Erstmals sind deutsche Sicherheitsbehörden gestern gegen eine
Gruppe der international agierenden Neonazi-Terrorstrukturen "Combat 18"
vorgegangen. Unter Federführung des Landeskriminalamtes (LKA) Schleswig-Holstein
durchsuchten 300 Polizeibeamte rund 50 Wohnungen und Treffpunkte von
Rechtsextremisten in Hamburg, Kiel, Neumünster und Niedersachsen. Fünf
Verdächtige wurden festgenommen. Mit dabei: Peter Borchert aus Kiel, bis vor
zwei Monaten NPD-Landesvorsitzender in Schleswig-Holstein. Auch zwei bekannte
Aktivisten der militanten "Freien Kameradschaften" um den Hamburger Neonazi
Christian Worch sitzen seit gestern in Untersuchungshaft. Darunter der
mutmaßliche Rädelsführer und vorbestrafte Neonazi Klemens O. aus Neumünster.

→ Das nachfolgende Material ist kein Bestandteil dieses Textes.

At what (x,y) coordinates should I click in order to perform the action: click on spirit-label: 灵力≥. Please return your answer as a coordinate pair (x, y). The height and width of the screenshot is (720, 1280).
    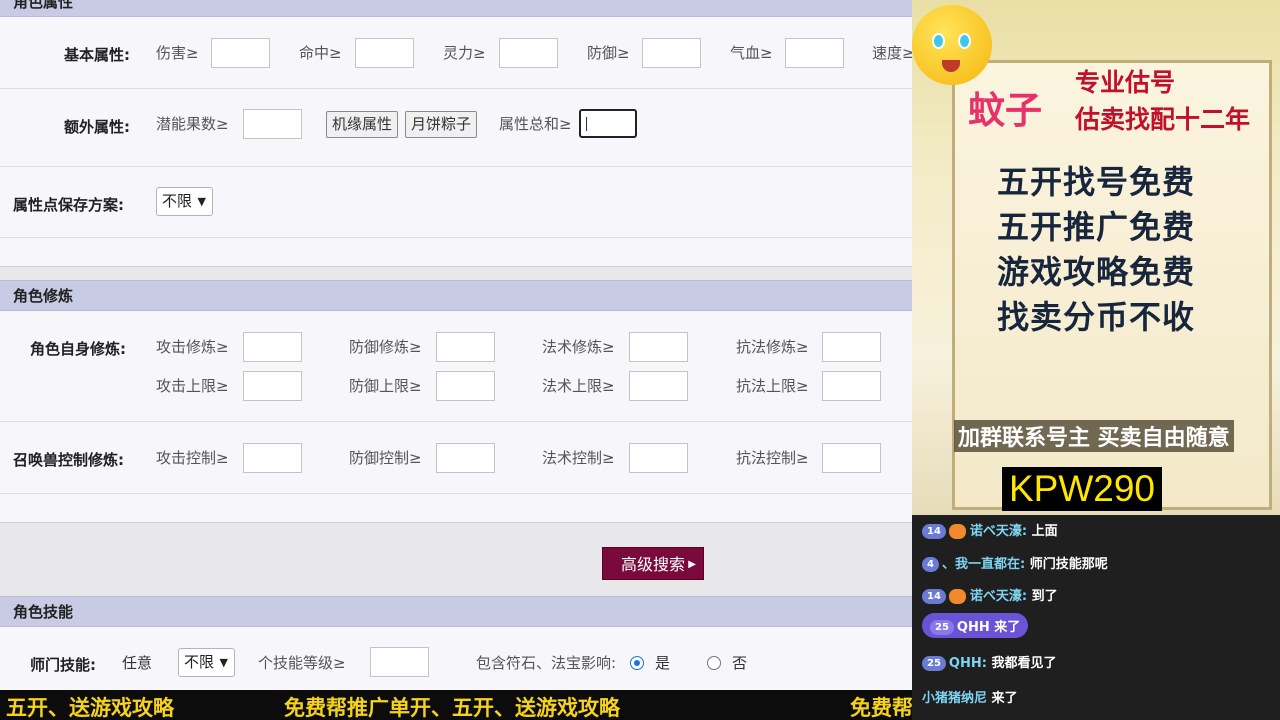
    Looking at the image, I should click on (464, 53).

Die rund 25-köpfige Gruppe, "Combat 18 Pinneberg", propagiere
nicht nur Gewalt zur Durchsetzung ihrer politischen Ziele. Sie sei auch in der
Lage gewesen, Gewalt auszuüben, so das LKA. Damit orientierten sich die Rechten
an der gleichnamigen britischen Neonazi-Terrororganisation. In Großbritannien
und Skandinavien waren Aktivisten von "Combat 18" in den 90er-Jahren mit
Attentaten und Briefbomben gegen politische Gegner, Migranten und "Verräter"
vorgegangen. Die Zahl 18 verweist auf die Buchstaben AH und steht für "Adolf
Hitler".
Gegen die norddeutschen Neonazis wird nun wegen Verdachts auf
"Bildung einer kriminellen Vereinigung" ermittelt. Ihr Ziel sei vor allem die
Kontrolle des Neonazimusikhandels gewesen, glauben die Ermittler. Dabei war man
keinesfalls zimperlich. So sollen auf Gruppentreffen auch Strafaktionen gegen
vermeintliche "Verräter" geplant worden sein.
Die Ermittler gehen davon aus, dass "Combat 18 Pinneberg" zu
den Nachfolgern der seit September 2000 in Deutschland verbotenen
Neonaziorganisation "Blood & Honour" im Rechtsrock-Business gehört. Aus den
Ermittlungen werde deutlich, "dass es überregionale Strukturen gibt, die
wesentliche Übereinstimmungen mit Blood & Honour aufweisen", so das Kieler LKA.
"Combat 18" gilt den Neonazis als "bewaffneter Arm" von "Blood & Honour". Kaum
verwunderlich daher, dass gestern auch Waffen, CDs und eine Vereinskasse
gefunden wurden. In der Vergangenheit waren bei Klemens O. und anderen
Aktivisten militanter "Freier Kameradschaften" in Norddeutschland auch
"Feindlisten" aufgetaucht. Gewerkschafter und junge Linke wurden bedroht.
Bislang galt "C 18" den Sicherheitsbehörden hierzulande
lediglich als ein Label mit hoher Attraktivität, hinter dem die Ermittler jedoch
keine festen Strukturen vermuteten. Unabhängige Rechtsextremismusexperten
beobachten jedoch seit längerem, dass sich Neonazis unter dem Label "C 18" in
Deutschland zu Militanz und Gewalt bekennen - wie beispielsweise bei Schändungen
am Konzentrationslager Ravensbrück oder dem jüdischen Friedhof in
Neustadt/Holstein.
Der zunehmende Gewaltdiskurs unter deutschen Neonazis wird
derzeit durch zwei Publikationen aus dem "Blood & Honour"-Netzwerk namens
"Stormer" und "Totenkopf" angeheizt. Offen wird dazu aufgerufen, sich in
unabhängigen Kleinstzellen als terroristisches Netzwerk zu organisieren.